PROBLEM REQUIREMENTS:
Every line of the data must appear again in the answer, exactly as written.

DATA IN THIS EXERCISE:
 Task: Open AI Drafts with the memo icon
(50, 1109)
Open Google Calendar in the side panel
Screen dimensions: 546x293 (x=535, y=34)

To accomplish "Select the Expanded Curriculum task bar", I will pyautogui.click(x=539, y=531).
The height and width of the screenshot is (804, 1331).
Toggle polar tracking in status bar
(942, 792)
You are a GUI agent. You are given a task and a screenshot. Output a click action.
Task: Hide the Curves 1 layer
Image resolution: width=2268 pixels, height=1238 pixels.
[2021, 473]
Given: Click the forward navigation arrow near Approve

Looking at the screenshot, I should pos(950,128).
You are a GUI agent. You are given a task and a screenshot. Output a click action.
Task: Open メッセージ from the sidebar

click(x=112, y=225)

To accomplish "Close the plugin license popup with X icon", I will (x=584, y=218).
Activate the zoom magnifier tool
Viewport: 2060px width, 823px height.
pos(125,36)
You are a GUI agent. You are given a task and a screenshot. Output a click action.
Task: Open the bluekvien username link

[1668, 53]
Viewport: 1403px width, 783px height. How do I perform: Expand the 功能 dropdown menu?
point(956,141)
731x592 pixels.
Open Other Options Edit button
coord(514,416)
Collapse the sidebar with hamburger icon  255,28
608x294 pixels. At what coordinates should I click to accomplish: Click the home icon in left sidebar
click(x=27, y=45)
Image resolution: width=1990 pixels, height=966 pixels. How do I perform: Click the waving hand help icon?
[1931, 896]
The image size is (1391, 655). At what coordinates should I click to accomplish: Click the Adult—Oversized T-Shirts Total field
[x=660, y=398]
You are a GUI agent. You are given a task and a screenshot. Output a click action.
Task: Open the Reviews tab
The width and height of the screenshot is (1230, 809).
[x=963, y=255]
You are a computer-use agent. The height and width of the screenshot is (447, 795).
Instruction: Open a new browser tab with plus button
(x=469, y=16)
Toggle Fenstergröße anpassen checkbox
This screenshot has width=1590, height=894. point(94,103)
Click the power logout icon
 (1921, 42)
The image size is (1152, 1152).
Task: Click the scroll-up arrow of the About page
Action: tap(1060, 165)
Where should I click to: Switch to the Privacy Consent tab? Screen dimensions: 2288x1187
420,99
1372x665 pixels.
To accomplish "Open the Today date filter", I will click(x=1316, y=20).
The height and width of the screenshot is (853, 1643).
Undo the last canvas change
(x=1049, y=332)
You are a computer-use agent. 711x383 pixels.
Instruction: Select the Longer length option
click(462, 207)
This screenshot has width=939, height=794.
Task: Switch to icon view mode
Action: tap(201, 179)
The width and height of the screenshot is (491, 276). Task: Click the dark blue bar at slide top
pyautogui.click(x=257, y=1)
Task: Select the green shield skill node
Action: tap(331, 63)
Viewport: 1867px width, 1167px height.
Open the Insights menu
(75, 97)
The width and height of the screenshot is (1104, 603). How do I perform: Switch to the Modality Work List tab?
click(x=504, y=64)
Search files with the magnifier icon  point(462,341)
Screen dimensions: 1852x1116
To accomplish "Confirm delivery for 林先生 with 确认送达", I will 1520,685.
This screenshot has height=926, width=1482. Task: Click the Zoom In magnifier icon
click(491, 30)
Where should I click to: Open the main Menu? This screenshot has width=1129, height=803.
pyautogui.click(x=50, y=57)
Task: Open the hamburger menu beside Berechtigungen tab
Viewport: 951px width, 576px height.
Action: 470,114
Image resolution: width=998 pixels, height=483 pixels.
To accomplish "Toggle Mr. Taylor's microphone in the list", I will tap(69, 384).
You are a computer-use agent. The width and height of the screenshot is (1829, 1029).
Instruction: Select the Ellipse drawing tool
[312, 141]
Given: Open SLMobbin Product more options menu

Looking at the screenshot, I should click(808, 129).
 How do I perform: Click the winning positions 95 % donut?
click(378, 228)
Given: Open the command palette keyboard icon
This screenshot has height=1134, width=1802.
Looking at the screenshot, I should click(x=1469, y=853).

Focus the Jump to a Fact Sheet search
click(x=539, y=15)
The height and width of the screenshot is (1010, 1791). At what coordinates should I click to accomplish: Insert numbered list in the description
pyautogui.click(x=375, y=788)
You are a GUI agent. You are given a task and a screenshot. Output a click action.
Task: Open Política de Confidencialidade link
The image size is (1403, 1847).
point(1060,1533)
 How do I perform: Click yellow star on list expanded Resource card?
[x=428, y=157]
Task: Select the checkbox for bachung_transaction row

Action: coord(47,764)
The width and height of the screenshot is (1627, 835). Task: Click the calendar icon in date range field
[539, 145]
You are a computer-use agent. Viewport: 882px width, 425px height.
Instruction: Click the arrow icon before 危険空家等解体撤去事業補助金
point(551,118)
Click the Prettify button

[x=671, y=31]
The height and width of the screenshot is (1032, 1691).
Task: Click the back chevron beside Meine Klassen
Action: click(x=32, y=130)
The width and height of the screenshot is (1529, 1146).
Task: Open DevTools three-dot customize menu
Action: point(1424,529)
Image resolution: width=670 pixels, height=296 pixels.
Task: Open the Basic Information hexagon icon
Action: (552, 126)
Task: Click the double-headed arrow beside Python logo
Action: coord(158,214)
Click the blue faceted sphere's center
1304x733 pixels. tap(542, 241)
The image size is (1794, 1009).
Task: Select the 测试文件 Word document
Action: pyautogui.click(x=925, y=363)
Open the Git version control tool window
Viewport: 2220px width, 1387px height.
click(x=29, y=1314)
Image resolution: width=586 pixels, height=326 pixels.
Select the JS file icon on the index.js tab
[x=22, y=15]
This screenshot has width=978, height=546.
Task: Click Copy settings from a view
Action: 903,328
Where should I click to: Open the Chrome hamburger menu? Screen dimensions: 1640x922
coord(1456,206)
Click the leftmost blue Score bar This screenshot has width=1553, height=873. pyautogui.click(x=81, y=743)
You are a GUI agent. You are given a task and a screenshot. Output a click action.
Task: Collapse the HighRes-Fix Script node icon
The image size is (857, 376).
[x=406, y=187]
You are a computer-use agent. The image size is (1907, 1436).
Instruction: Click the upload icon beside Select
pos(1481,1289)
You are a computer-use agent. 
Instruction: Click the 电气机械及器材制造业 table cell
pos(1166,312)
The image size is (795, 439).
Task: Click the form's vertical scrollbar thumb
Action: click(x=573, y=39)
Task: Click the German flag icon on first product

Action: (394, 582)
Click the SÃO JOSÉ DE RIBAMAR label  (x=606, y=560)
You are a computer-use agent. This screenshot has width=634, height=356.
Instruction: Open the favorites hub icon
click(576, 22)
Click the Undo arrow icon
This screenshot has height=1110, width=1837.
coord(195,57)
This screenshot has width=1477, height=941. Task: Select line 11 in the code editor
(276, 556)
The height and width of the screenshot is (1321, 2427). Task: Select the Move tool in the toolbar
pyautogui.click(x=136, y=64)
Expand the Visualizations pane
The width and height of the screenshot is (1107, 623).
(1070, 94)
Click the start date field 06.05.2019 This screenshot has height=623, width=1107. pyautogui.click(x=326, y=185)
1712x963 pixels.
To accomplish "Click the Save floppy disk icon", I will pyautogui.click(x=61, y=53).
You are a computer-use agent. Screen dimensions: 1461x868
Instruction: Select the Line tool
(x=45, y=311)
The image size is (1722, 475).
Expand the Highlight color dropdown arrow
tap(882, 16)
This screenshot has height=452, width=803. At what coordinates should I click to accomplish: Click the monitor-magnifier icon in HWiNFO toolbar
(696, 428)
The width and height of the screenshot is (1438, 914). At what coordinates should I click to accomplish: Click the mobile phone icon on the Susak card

EXPECTED OUTPUT:
 Task: Open AI Drafts with the memo icon
(50, 1109)
Open Google Calendar in the side panel
Screen dimensions: 546x293 (x=535, y=34)

To accomplish "Select the Expanded Curriculum task bar", I will pyautogui.click(x=539, y=531).
The height and width of the screenshot is (804, 1331).
Toggle polar tracking in status bar
(942, 792)
You are a GUI agent. You are given a task and a screenshot. Output a click action.
Task: Hide the Curves 1 layer
Image resolution: width=2268 pixels, height=1238 pixels.
[2021, 473]
Given: Click the forward navigation arrow near Approve

Looking at the screenshot, I should pos(950,128).
You are a GUI agent. You are given a task and a screenshot. Output a click action.
Task: Open メッセージ from the sidebar

click(x=112, y=225)

To accomplish "Close the plugin license popup with X icon", I will (x=584, y=218).
Activate the zoom magnifier tool
Viewport: 2060px width, 823px height.
pos(125,36)
You are a GUI agent. You are given a task and a screenshot. Output a click action.
Task: Open the bluekvien username link

[1668, 53]
Viewport: 1403px width, 783px height. How do I perform: Expand the 功能 dropdown menu?
point(956,141)
731x592 pixels.
Open Other Options Edit button
coord(514,416)
Collapse the sidebar with hamburger icon  255,28
608x294 pixels. At what coordinates should I click to accomplish: Click the home icon in left sidebar
click(x=27, y=45)
Image resolution: width=1990 pixels, height=966 pixels. How do I perform: Click the waving hand help icon?
[1931, 896]
The image size is (1391, 655). At what coordinates should I click to accomplish: Click the Adult—Oversized T-Shirts Total field
[x=660, y=398]
You are a GUI agent. You are given a task and a screenshot. Output a click action.
Task: Open the Reviews tab
The width and height of the screenshot is (1230, 809).
[x=963, y=255]
You are a computer-use agent. The height and width of the screenshot is (447, 795).
Instruction: Open a new browser tab with plus button
(x=469, y=16)
Toggle Fenstergröße anpassen checkbox
This screenshot has width=1590, height=894. point(94,103)
Click the power logout icon
 (1921, 42)
The image size is (1152, 1152).
Task: Click the scroll-up arrow of the About page
Action: tap(1060, 165)
Where should I click to: Switch to the Privacy Consent tab? Screen dimensions: 2288x1187
420,99
1372x665 pixels.
To accomplish "Open the Today date filter", I will click(x=1316, y=20).
The height and width of the screenshot is (853, 1643).
Undo the last canvas change
(x=1049, y=332)
You are a computer-use agent. 711x383 pixels.
Instruction: Select the Longer length option
click(462, 207)
This screenshot has width=939, height=794.
Task: Switch to icon view mode
Action: tap(201, 179)
The width and height of the screenshot is (491, 276). Task: Click the dark blue bar at slide top
pyautogui.click(x=257, y=1)
Task: Select the green shield skill node
Action: tap(331, 63)
Viewport: 1867px width, 1167px height.
Open the Insights menu
(75, 97)
The width and height of the screenshot is (1104, 603). How do I perform: Switch to the Modality Work List tab?
click(x=504, y=64)
Search files with the magnifier icon  point(462,341)
Screen dimensions: 1852x1116
To accomplish "Confirm delivery for 林先生 with 确认送达", I will 1520,685.
This screenshot has height=926, width=1482. Task: Click the Zoom In magnifier icon
click(491, 30)
Where should I click to: Open the main Menu? This screenshot has width=1129, height=803.
pyautogui.click(x=50, y=57)
Task: Open the hamburger menu beside Berechtigungen tab
Viewport: 951px width, 576px height.
Action: 470,114
Image resolution: width=998 pixels, height=483 pixels.
To accomplish "Toggle Mr. Taylor's microphone in the list", I will tap(69, 384).
You are a computer-use agent. The width and height of the screenshot is (1829, 1029).
Instruction: Select the Ellipse drawing tool
[312, 141]
Given: Open SLMobbin Product more options menu

Looking at the screenshot, I should click(808, 129).
 How do I perform: Click the winning positions 95 % donut?
click(378, 228)
Given: Open the command palette keyboard icon
This screenshot has height=1134, width=1802.
Looking at the screenshot, I should click(x=1469, y=853).

Focus the Jump to a Fact Sheet search
click(x=539, y=15)
The height and width of the screenshot is (1010, 1791). At what coordinates should I click to accomplish: Insert numbered list in the description
pyautogui.click(x=375, y=788)
You are a GUI agent. You are given a task and a screenshot. Output a click action.
Task: Open Política de Confidencialidade link
The image size is (1403, 1847).
point(1060,1533)
 How do I perform: Click yellow star on list expanded Resource card?
[x=428, y=157]
Task: Select the checkbox for bachung_transaction row

Action: coord(47,764)
The width and height of the screenshot is (1627, 835). Task: Click the calendar icon in date range field
[539, 145]
You are a computer-use agent. Viewport: 882px width, 425px height.
Instruction: Click the arrow icon before 危険空家等解体撤去事業補助金
point(551,118)
Click the Prettify button

[x=671, y=31]
The height and width of the screenshot is (1032, 1691).
Task: Click the back chevron beside Meine Klassen
Action: click(x=32, y=130)
The width and height of the screenshot is (1529, 1146).
Task: Open DevTools three-dot customize menu
Action: point(1424,529)
Image resolution: width=670 pixels, height=296 pixels.
Task: Open the Basic Information hexagon icon
Action: (552, 126)
Task: Click the double-headed arrow beside Python logo
Action: coord(158,214)
Click the blue faceted sphere's center
1304x733 pixels. tap(542, 241)
The image size is (1794, 1009).
Task: Select the 测试文件 Word document
Action: pyautogui.click(x=925, y=363)
Open the Git version control tool window
Viewport: 2220px width, 1387px height.
click(x=29, y=1314)
Image resolution: width=586 pixels, height=326 pixels.
Select the JS file icon on the index.js tab
[x=22, y=15]
This screenshot has width=978, height=546.
Task: Click Copy settings from a view
Action: 903,328
Where should I click to: Open the Chrome hamburger menu? Screen dimensions: 1640x922
coord(1456,206)
Click the leftmost blue Score bar This screenshot has width=1553, height=873. pyautogui.click(x=81, y=743)
You are a GUI agent. You are given a task and a screenshot. Output a click action.
Task: Collapse the HighRes-Fix Script node icon
The image size is (857, 376).
[x=406, y=187]
You are a computer-use agent. The image size is (1907, 1436).
Instruction: Click the upload icon beside Select
pos(1481,1289)
You are a computer-use agent. 
Instruction: Click the 电气机械及器材制造业 table cell
pos(1166,312)
The image size is (795, 439).
Task: Click the form's vertical scrollbar thumb
Action: click(x=573, y=39)
Task: Click the German flag icon on first product

Action: (394, 582)
Click the SÃO JOSÉ DE RIBAMAR label  (x=606, y=560)
You are a computer-use agent. This screenshot has width=634, height=356.
Instruction: Open the favorites hub icon
click(576, 22)
Click the Undo arrow icon
This screenshot has height=1110, width=1837.
coord(195,57)
This screenshot has width=1477, height=941. Task: Select line 11 in the code editor
(276, 556)
The height and width of the screenshot is (1321, 2427). Task: Select the Move tool in the toolbar
pyautogui.click(x=136, y=64)
Expand the Visualizations pane
The width and height of the screenshot is (1107, 623).
(1070, 94)
Click the start date field 06.05.2019 This screenshot has height=623, width=1107. pyautogui.click(x=326, y=185)
1712x963 pixels.
To accomplish "Click the Save floppy disk icon", I will pyautogui.click(x=61, y=53).
You are a computer-use agent. Screen dimensions: 1461x868
Instruction: Select the Line tool
(x=45, y=311)
The image size is (1722, 475).
Expand the Highlight color dropdown arrow
tap(882, 16)
This screenshot has height=452, width=803. At what coordinates should I click to accomplish: Click the monitor-magnifier icon in HWiNFO toolbar
(696, 428)
The width and height of the screenshot is (1438, 914). At what coordinates should I click to accomplish: Click the mobile phone icon on the Susak card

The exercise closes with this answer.